*SOURCE EXTRACT*.
########################################

This is FRESH AIR. I'm Terry Gross.

My guest, Paul Giamatti, is one of the stars of "Storytelling," the new movie
written and directed by Todd Solondz, who we heard from in the first half of
the show. Giamatti is best known for his role as an NBC executive in the
Howard Stern movie "Private Parts." He's also been in "Saving Private Ryan,"
"The Negotiator," "Man on the Moon," "The Truman Show," "Mighty Aphrodite" and
the recent remake of "Planet of the Apes." He's the son of the late A.
Bartlett Giamatti, who was a president of Yale University and served as
baseball commissioner.

In the new film "Storytelling," Paul Giamatti plays Toby Oxman, who wants to
make movies and hopes to start by making a documentary about a high school.
We first meet him in this scene. He's sitting on his bed next to his high
school yearbook calling someone from his past.

(Soundbite of "Storytelling")

Mr. PAUL GIAMATTI: (As Toby Oxman) I'm a documentary filmmaker.

Unidentified Woman: Oh? Anything I might have seen?

Mr. GIAMATTI: (As Toby Oxman) Hmm-mm. Not yet. I'm hoping to get a grant
for this one project on teen-agers. Jeez, you remember when we were
teen-agers?

Unidentified Woman: Yeah. You didn't want to take me to the prom.

Mr. GIAMATTI: (As Toby Oxman) Oh, I don't remember that.

Unidentified Woman: I do.

Mr. GIAMATTI: (As Toby Oxman) Well, but it was so long ago. We were so
different back then. Well, anyway, so I'm looking for subjects for this
documentary on teen-age life in suburbia. It's kind of an exploration of the
psyche, of its mythology. I wrote to Darry Dodd(ph) to see if he'd like to do
the narration, but everything's still kind of in development at this point.

Unidentified Woman: Huh.

Mr. GIAMATTI: (As Toby Oxman) I work in a shoe store right now. But it's
cool. I'm not ashamed. I mean, I really have a much stronger sense of self
now. And anyway, it's really very temporary.

Unidentified Woman: That's good.

Mr. GIAMATTI: (As Toby Oxman) Yeah. So anyway, tell me, what about you?
I'd heard through the grapevine that you were producing movies.

Unidentified Woman: Yeah. But not anymore.

Mr. GIAMATTI: (As Toby Oxman) Ah. Tired of life in the fast lane? Yeah.
So you're married?

Unidentified Woman: Yeah.

Mr. GIAMATTI: (As Toby Oxman) Huh. Kids?

Unidentified Woman: Yeah.

GROSS: Paul Giamatti, welcome to FRESH AIR.

Mr. GIAMATTI: Thank you very much.

GROSS: I'd like you to describe in your own words your part in
"Storytelling."

Mr. GIAMATTI: Well, I play a guy named Toby Oxman who is a bit of a failure
at everything he's put his hand to, and he's decided he's going to try and be
a documentary filmmaker. And he decides that he's going to make a film about
a young suburban high-school kid in New Jersey and his family. And that's
basically who he is. And the film doesn't work out necessarily in a great way
for the family.

GROSS: Yeah. You mean well when you start out making the movie.

Mr. GIAMATTI: I think the guy entirely means well. Yeah. Absolutely. I
mean, his intentions are only good.

########################################

*DATA BLOCK*.
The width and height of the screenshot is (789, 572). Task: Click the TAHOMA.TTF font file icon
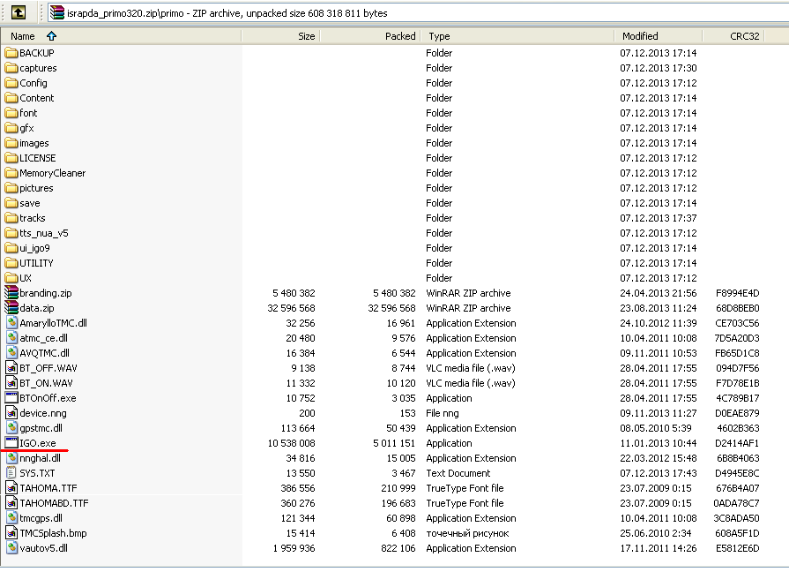point(11,488)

########################################

*WHAT YOU NEED TO DO*.
**A.** Reproduce verbatim the passage of the interview transcript that begins with the words "I'd heard through" and ends with the words "fast lane? Yeah.".
**B.** According to the interview transcript, where does Toby Oxman say he currently works?

*IN RESPONSE*.
**A.**
I'd heard through the grapevine that you were producing movies.

Unidentified Woman: Yeah. But not anymore.

Mr. GIAMATTI: (As Toby Oxman) Ah. Tired of life in the fast lane? Yeah.

**B.** In a shoe store.